Objectives
1. Retype the patch message between "Fixed a bug" and "a RX_DATA_ACK credits.", inclusive.
2. Give every file path listed in the change summary of the patch message.
3. According to the patch message, what purpose does the adjust_win module option serve?

Excerpt to read

[<prev] [next>] [<thread-prev] [thread-next>] [day] [month] [year] [list]
Message-Id: <1394188409-9739-22-git-send-email-hariprasad@chelsio.com>
Date: Fri, 7 Mar 2014 16:03:18 +0530
From: Hariprasad Shenai <hariprasad@...lsio.com>
To: netdev@...r.kernel.org, linux-rdma@...r.kernel.org
Cc: davem@...emloft.net, roland@...estorage.com, santosh@...lsio.com,
dm@...lsio.com, kumaras@...lsio.com, swise@...ngridcomputing.com,
leedom@...lsio.com, nirranjan@...lsio.com, hariprasad@...lsio.com
Subject: [PATCHv4 net-next 21/32] iw_cxgb4: adjust tcp snd/rcv window based on link speed
From: Steve Wise <swise@...ngridcomputing.com>
40G devices need a bigger windows, so default 40G devices to snd 512K
rcv 1024K.
Fixed a bug that shows up with recv window sizes that exceed the size of
the RCV_BUFSIZ field in opt0 (>= 1024K :). If the recv window exceeds
this, then we specify the max possible in opt0, add add the rest in via
a RX_DATA_ACK credits.
Added module option named adjust_win, defaulted to 1, that allows
disabling the 40G window bump. This allows a user to specify the exact
default window sizes via module options snd_win and rcv_win.
Signed-off-by: Steve Wise <swise@...ngridcomputing.com>
---
drivers/infiniband/hw/cxgb4/cm.c | 63 +++++++++++++++++++++++++++--
drivers/infiniband/hw/cxgb4/iw_cxgb4.h | 2 +
drivers/net/ethernet/chelsio/cxgb4/t4_msg.h | 1 +
3 files changed, 62 insertions(+), 4 deletions(-)
diff --git a/drivers/infiniband/hw/cxgb4/cm.c b/drivers/infiniband/hw/cxgb4/cm.c
index c839303..f6891b8 100644
--- a/drivers/infiniband/hw/cxgb4/cm.c
+++ b/drivers/infiniband/hw/cxgb4/cm.c
@@ -134,6 +134,11 @@ static int snd_win = 128 * 1024;
module_param(snd_win, int, 0644);
MODULE_PARM_DESC(snd_win, "TCP send window in bytes (default=128KB)");
+static int adjust_win = 1;
+module_param(adjust_win, int, 0644);
+MODULE_PARM_DESC(adjust_win,
+ "Adjust TCP window based on link speed (default=1)");
+
static struct workqueue_struct *workq;
static struct sk_buff_head rxq;
@@ -465,7 +470,7 @@ static void send_flowc(struct c4iw_ep *ep, struct sk_buff *skb)

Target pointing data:
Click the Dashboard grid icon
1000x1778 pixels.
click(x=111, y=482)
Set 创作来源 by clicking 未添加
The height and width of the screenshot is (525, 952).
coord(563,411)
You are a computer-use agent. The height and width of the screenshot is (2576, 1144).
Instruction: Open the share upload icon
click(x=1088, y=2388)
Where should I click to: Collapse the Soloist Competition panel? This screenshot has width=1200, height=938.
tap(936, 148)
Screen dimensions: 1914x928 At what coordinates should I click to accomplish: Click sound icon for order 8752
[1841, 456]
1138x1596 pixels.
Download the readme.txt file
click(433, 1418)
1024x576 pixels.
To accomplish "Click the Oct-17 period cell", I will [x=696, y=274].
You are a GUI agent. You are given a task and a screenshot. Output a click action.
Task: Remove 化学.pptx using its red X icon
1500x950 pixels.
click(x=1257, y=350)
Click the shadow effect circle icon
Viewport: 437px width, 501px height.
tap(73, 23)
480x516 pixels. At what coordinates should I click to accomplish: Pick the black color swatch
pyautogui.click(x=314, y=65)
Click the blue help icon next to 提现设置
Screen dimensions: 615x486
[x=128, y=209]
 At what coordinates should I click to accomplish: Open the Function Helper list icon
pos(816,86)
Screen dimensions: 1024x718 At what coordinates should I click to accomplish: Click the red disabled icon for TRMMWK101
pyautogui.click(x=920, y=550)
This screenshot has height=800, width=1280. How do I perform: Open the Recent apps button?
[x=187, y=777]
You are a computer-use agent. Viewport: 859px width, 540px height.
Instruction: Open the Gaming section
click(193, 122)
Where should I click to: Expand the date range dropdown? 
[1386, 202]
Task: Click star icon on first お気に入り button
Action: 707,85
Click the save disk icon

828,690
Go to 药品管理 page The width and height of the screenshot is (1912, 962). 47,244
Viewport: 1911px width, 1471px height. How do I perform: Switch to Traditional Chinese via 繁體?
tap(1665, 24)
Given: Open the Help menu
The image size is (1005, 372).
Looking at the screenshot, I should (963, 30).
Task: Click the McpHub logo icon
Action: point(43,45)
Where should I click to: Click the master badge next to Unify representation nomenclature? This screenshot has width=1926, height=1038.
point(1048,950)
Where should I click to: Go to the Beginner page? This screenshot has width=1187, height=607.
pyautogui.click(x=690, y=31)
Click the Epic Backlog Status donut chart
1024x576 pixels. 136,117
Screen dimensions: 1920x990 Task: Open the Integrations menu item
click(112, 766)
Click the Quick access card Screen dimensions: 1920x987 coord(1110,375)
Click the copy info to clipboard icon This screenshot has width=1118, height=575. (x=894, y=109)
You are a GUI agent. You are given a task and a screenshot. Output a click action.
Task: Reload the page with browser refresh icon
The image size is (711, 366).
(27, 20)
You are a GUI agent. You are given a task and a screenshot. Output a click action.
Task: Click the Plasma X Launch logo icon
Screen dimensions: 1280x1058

Answers for the exercise
1.
Fixed a bug that shows up with recv window sizes that exceed the size of
the RCV_BUFSIZ field in opt0 (>= 1024K :). If the recv window exceeds
this, then we specify the max possible in opt0, add add the rest in via
a RX_DATA_ACK credits.

2.
drivers/infiniband/hw/cxgb4/cm.c
drivers/infiniband/hw/cxgb4/iw_cxgb4.h
drivers/net/ethernet/chelsio/cxgb4/t4_msg.h

3. The adjust_win option, which defaults to 1, allows the 40G window bump to be disabled. With the bump disabled, a user can set the exact default window sizes through the snd_win and rcv_win module options.